Let me now quote this illuminating excerpt from an opinion piece by Dmitri Trenin, Director of the Carnegie Moscow Center: “At the beginning of the 21st century, the world’s geopolitical landscape includes three unequal powers whose actions impact the global system in decisive ways. The United States is at the center of the system; China is the main challenger to the US dominance; and Russia, much smaller that either of the two, actively seeking to replace the current hegemony of one power with some sort of an oligarchy.”
Trenin, referring to this emergent power triangle, reminds readers, thus: “Forty-five years ago, the United States successfully practiced the art of triangular diplomacy to achieve rapprochement with China against the Soviet Union. As explained by Henry Kissinger, the architect of that policy for president Richard Nixon, the Washington-Moscow-Beijing triangle favored the United States because it had better relations with both the USSR and China than the other two had between them.
“After more than a decade, the Soviet Union embarked on a policy of perestroika, which ended with its own disintegration. Moscow’s relations with both Beijing and Washington dramatically improved, but Russia’s importance shrank dramatically too. As China simultaneously began its meteoric rise, and America enjoyed the kind of hegemony that no power in history had ever achieved, talk of a Sino-US duopoly started, in which countries would align with either of the two powers.
“However, Russia’s breakout in 2014 of the post-Cold War system in Europe; its politico-military comeback to the Middle East; and its very active global information warfare strategy have revealed the weaknesses in the US-dominated order.”
Meanwhile, Russian scholar Sergei Karaganov claims that Putin’s Moscow has “reestablished itself as the balancing influence within the global order” having, through its actions in the world arena, “diminished the sense of invincibility that, since the end of the Cold War, has driven the West to pursue policies that provoked international conflict and undermined its own moral authority and soft power.”
Karaganov cautions Russia against harboring a sense of triumphalism at the putative decline of the West, including America, while arguing unexceptionally that “not even the most resolute actor can build a stable, peaceful and sustainable global order alone.” Against such a backcloth, he credibly argues: “That is why it is good news that Russia and China have been working lately to build an increasingly robust partnership.”
He continues: “And it is also why the deep distrust between Russia and the US – which, despite its lost hegemony, remains an essential  geopolitical actor – will have to be addressed.” That is why, in his estimation: “The world’s three largest powers – the ‘big troika’ – must come together to create conditions for a peaceful transition to a new, more stable world order. The idea is not new, in one way or another, a big troika has been proposed by the likes of Henry Kissinger and Zbigniew Brzezinski. For one thing, a trilateral arrangement can help to defuse the tensions of bilateral relationships.”

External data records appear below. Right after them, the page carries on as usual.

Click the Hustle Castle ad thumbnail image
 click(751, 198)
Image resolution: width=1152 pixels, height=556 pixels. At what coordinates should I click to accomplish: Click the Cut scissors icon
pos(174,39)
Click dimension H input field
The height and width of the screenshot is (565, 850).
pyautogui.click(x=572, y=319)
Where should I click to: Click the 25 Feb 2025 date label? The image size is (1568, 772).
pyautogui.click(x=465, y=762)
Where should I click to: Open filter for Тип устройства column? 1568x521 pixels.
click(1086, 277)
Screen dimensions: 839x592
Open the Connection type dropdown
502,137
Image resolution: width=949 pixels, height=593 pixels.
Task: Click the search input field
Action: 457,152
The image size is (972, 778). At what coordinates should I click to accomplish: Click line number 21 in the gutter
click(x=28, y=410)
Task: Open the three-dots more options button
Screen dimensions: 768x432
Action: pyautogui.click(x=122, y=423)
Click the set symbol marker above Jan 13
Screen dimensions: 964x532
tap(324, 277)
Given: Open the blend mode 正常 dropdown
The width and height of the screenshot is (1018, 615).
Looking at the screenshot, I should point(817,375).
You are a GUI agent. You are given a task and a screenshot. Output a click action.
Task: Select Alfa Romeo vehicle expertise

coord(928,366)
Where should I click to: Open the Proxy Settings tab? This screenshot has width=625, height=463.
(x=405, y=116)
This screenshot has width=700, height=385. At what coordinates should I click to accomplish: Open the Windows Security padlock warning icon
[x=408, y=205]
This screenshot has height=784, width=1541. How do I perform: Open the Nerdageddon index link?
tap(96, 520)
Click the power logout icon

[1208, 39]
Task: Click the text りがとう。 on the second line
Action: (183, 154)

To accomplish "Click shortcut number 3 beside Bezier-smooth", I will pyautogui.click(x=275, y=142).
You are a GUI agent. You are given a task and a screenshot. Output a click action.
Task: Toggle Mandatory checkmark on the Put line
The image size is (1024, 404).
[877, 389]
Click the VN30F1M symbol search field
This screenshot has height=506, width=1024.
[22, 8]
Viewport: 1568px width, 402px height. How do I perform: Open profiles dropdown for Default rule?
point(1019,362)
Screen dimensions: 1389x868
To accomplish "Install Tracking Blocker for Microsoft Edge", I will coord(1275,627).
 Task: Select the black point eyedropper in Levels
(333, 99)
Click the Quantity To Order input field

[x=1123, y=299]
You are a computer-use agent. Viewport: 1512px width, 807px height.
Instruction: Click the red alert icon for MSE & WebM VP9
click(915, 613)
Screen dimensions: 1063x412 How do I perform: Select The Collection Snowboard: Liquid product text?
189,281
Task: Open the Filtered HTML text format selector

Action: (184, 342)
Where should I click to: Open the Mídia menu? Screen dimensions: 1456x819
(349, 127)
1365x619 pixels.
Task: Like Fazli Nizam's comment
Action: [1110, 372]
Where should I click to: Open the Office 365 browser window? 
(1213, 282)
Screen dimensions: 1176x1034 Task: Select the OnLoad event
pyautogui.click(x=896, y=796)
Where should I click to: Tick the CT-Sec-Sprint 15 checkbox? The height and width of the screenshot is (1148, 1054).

Given that the new American administration – committed to ‘Making America Great Again’ and putting ‘America First’ – is to fully settle down and get its foreign/security policy and priorities in full working order, it may be a tad too early to make oracular pronouncements regarding the still inchoate trilateral world order that seems to be hatching out of the old.
It is hard, nevertheless, to ignore the optics that the general drift of international relations is in that direction, although some commentators, such as Harsha Kakar of The Statesman, who boldly predicts ‘Russia to dominate the world in 2017’, believes “Russia would now need to make a choice, of either remaining close to China…or the US.”
Is there a cardinal geopolitical lesson for us? It is: India and China cannot be equated in terms of global power and influence.